Esto no siempre fue así: antes de nuestra sociedad occidental moderna, las culturas de todo el mundo relacionaban los colores con algún tema cosmogónico o místico. A diferencia de hoy, los colores tuvieron en otros tiempos un trasfondo de plenitud cualitativa, es decir, algo más allá de su percepción: tenían personalidad, sensualidad y un discurso valorativo. En la cultura Náhuatl, por ejemplo, Tlatlaltik se usa para designar a cualquier cosa grisácea, pues se trata de una metáfora cuya origen es el sustantivo tlalli, que significa tierra, y a dicho color grisáceo le acompaña su respectiva carga simbólica, pues la tierra se concibe dentro de dicha cultura como una fuente creadora de vida. Lo notable al mencionar dicho ejemplo es el hecho de que un color que pareciera para nosotros reducible a un código digital (o de cualquier otra sistema de estandarización), para otras culturas representaba un engranaje medular que, junto con todo lo demás, conforma su compleja cosmovisión y campo de representación.                    

La condición actual, que mantiene al espectro cromático limitado bajo a la racionalidad lógica moderna, es el resultado de una serie de procesos históricos que se intensifico a lo largo del siglo pasado. Podríamos anotar aquí dos ejemplos que ayudan a esclarecer este devenir. El primero: la colección de pigmentos de Edward Forbes, exhibida hoy en uno de los Museos de Arte de Harvard.

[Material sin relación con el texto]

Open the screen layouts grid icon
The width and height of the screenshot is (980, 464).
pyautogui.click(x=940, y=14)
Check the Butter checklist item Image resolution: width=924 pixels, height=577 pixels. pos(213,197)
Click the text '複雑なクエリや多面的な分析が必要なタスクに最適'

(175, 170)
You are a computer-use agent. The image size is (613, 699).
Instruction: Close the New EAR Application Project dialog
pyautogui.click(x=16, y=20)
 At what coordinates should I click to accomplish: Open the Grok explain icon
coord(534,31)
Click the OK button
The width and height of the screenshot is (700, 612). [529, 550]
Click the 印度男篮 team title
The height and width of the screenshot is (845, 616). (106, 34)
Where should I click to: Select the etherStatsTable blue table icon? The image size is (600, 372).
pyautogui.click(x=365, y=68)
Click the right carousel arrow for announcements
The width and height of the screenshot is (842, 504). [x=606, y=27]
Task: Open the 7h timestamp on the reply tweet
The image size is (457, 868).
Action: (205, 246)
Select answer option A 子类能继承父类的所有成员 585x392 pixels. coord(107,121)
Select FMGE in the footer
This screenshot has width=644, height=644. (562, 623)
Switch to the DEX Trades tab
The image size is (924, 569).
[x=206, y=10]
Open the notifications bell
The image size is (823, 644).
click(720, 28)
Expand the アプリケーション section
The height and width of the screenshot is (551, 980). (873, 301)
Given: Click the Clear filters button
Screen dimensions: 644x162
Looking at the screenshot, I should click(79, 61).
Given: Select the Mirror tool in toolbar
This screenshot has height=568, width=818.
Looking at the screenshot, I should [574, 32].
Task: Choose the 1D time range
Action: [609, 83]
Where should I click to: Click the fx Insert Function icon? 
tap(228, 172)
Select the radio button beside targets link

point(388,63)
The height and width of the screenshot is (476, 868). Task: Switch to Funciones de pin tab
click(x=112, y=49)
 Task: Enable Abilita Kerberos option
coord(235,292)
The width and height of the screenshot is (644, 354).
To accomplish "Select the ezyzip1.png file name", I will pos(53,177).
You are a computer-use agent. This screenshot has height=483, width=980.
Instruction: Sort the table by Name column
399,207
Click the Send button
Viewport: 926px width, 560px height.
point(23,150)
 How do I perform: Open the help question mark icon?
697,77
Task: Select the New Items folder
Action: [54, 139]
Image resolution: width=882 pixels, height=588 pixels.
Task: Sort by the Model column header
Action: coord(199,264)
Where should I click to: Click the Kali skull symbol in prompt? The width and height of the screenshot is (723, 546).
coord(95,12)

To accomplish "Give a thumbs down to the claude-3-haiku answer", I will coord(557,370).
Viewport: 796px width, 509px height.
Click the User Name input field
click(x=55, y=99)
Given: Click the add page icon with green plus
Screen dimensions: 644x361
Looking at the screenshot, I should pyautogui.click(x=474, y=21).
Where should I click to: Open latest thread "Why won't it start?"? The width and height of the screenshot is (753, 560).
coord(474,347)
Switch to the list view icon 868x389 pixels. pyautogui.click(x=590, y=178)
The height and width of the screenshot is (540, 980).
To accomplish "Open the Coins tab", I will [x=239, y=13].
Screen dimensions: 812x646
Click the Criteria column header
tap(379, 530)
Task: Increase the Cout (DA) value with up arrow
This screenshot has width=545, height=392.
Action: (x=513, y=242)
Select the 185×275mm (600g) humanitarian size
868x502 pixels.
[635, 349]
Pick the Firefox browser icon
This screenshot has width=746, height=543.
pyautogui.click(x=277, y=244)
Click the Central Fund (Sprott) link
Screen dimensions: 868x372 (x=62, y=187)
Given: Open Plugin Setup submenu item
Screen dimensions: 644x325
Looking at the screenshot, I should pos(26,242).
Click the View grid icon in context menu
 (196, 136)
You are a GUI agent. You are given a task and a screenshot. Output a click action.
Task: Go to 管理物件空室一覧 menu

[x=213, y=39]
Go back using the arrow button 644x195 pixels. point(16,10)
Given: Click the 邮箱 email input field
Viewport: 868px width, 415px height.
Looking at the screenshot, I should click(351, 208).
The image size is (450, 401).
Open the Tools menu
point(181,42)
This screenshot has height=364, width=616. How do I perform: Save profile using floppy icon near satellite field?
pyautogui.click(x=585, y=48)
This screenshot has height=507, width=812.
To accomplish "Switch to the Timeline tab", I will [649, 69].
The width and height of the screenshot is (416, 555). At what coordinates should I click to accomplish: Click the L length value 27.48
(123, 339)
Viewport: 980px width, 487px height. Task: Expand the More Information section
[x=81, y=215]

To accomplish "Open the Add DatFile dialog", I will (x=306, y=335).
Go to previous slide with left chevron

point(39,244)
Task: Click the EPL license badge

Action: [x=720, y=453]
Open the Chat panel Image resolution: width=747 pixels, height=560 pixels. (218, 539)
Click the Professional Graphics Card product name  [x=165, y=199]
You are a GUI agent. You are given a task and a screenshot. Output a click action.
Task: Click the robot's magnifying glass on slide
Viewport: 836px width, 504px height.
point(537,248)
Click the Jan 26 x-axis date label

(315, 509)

Esta consiste en una compilación de mas de 2,500 objetos y pigmentos de todo el mundo, acumulados a lo largo de la primera mitad del siglo XX y cuyo objetivo es coleccionar, analizar, conservar y posiblemente reproducir sus distintos colores y tonos. Esta manera de coleccionar colores podría representar un primer esfuerzo hacia la secularización cromática, pues se coleccionan de una manera no jerárquica, acumulativa, taxonómica, y cuya meta es sintetizar la integridad de los colores a su aspecto medible. Dentro de esta colección de pigmentos, un color solo adquiere su sentido con respecto (y contraste) a los demás pero nunca por si solo, pues la dimensión cualitativa del color es sutilmente cancelada. El segundo ejemplo de un suceso dentro la progresión histórica hacia la neutralidad del color va en una dirección similar: el sistema de estandarización Pantone. Dicho sistema podría considerarse la consecuencia lógica del proceso de secularización del color, pues supone una codificación y estandarización universal, que sitúa a todos los colores en un mismo nivel y después les asigna un código como única manera de identificación. Los recientes productos Pantone (tasas, libretas, bolsas, fundas de celular, etc.) representan un afán por introducirle al color una nueva faceta cualitativa: travestir al color de mercancía, es decir, la secularización ultima. Desafortunadamente, si los colores carecen de un trasfondo alegórico, aquella gama de productos no es más que una variación del mismo tono de gris. 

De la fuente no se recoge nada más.